Philippine education is full of pasaways, many of them more than ten or even fifteen years old. Some have been in the system for so long that they have mastered its ways and means (e.g., how to make good money off bad textbooks) to a level of proficiency worthy of a doctorate. Secretaries of Education come and go—some more lamented than others—but these pasaways remain, as they do in certain bureaus dealing with government revenues, because they ensure continuity, which everyone but the occasional and hopelessly naive reformer appreciates.
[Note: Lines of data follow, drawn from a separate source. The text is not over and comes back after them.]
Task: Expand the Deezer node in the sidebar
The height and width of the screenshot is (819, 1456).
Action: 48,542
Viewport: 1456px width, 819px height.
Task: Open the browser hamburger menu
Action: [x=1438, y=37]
They may even be well-mannered, with the nicest smiles and mildest dispositions you ever saw, because of their contentment with the world as it is and their philosophical acceptance of human frailty.

This brings to mind another kind of pasaway, a certain man of God—no, make that Son of God—who has steadfastly refused to honor a summons by a Senate committee looking into sex trafficking, of which this pastor has been accused, among other crimes and misdemeanors. Let me judged by the proper court, he has argued through his lawyers, although—if he is who he claims to be—then no one but God the Father will qualify for that privilege.

God must have been a prolific babymaker, because this prosperous preacher is but one of many around the world proclaiming themselves to be Sons of God. Nearly all have landed in some kind of trouble with the law, usually in matters of sex and money, paltry and mundane emoluments that Sons of God seem to feel especially entitled to, in partial recompense for the heavy burdens of divinity.

Someone should have assured our good pastor that the Senate is a decorous institution, exceedingly kind to its guests, as a recent hearing involving police officials being questioned by a former police official showed. A senator who walked out of that hearing out of disgust over the “babying” shown the witnesses by their inquisitor now himself stands accused of discourtesy. Notwithstanding the presence of a chairperson known for her intolerance of untruths, our Son of God can surely count on the professed and unshakeable friendship of some of her honorable colleagues to shelter him from the slings and arrows of earthly justice. We are a much kinder people than that apoplectic teacher might suggest.